Records for processing
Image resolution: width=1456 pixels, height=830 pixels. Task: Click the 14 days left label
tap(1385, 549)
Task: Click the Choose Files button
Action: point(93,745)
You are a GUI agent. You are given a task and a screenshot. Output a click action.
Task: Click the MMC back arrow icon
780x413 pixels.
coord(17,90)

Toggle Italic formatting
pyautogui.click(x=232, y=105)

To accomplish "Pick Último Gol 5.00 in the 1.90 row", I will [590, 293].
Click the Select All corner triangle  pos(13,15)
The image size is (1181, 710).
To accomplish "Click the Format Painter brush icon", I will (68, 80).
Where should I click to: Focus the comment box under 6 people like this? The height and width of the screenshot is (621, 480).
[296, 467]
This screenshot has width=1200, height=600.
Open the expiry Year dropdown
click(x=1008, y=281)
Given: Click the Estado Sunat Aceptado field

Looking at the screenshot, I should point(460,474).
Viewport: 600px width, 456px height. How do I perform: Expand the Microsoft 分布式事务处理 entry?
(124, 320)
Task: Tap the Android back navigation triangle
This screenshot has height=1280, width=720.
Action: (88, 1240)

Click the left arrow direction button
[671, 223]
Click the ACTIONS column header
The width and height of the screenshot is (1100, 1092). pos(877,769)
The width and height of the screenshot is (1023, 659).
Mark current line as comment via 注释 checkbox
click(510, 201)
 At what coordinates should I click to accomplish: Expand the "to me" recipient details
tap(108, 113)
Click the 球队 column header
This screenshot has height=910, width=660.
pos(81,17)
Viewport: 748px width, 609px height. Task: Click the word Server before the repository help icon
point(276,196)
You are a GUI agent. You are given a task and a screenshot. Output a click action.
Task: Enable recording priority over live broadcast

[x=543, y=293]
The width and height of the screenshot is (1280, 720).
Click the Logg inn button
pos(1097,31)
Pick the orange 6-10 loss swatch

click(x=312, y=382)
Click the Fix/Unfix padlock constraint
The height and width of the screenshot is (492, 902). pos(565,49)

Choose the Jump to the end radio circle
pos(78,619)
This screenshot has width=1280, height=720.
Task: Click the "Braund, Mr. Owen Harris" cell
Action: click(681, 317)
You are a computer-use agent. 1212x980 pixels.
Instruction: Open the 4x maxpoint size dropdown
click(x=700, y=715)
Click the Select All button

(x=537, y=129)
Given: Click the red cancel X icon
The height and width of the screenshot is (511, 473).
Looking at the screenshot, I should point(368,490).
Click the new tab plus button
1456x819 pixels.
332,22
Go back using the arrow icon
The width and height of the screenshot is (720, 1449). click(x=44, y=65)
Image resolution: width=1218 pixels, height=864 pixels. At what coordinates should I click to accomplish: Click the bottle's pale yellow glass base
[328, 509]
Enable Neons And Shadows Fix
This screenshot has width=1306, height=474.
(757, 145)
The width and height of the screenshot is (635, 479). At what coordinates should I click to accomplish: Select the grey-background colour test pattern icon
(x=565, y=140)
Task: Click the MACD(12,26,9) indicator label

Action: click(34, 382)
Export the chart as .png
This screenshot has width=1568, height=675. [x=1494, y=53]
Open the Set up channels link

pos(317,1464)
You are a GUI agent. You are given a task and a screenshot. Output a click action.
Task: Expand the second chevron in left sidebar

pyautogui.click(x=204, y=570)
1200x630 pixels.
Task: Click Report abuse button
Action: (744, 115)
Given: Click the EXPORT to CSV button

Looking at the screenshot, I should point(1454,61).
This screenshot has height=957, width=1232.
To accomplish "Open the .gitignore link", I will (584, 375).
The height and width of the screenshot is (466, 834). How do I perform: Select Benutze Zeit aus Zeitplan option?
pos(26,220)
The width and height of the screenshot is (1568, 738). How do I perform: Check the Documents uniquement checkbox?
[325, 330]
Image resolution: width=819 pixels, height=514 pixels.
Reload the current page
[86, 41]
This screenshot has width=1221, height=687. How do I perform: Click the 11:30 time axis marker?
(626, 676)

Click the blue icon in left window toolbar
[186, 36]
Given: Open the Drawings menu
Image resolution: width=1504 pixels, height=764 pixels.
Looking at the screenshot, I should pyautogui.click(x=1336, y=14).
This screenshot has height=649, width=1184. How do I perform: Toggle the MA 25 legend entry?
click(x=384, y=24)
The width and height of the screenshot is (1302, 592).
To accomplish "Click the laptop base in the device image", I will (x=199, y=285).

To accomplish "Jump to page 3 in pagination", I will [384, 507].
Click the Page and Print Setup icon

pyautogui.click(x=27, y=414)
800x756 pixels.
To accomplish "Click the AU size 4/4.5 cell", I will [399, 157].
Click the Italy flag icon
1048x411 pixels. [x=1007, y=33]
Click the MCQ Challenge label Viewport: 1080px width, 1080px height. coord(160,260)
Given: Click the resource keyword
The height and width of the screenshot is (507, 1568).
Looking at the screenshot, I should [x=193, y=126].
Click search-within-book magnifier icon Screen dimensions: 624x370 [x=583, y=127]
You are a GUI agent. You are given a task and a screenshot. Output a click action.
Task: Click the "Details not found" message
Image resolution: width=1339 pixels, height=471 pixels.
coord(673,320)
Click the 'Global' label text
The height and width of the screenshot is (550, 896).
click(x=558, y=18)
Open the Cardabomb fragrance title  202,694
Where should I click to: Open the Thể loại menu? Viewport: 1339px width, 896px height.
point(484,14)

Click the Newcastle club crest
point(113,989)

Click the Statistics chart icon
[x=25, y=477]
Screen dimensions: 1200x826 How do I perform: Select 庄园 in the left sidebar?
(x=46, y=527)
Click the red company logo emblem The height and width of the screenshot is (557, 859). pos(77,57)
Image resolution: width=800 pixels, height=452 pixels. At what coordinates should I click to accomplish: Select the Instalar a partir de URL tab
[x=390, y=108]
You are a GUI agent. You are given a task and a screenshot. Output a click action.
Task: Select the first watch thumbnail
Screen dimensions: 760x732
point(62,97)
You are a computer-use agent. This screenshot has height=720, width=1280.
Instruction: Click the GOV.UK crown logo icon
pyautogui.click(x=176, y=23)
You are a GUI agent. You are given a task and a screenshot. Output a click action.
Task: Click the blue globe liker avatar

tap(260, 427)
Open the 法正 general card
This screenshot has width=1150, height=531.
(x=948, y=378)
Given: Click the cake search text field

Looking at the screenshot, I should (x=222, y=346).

Exercise goal
Each line of the entries above that contains "triangle" must be copied into the answer.

Response to the task
Click the Select All corner triangle  pos(13,15)
Task: Tap the Android back navigation triangle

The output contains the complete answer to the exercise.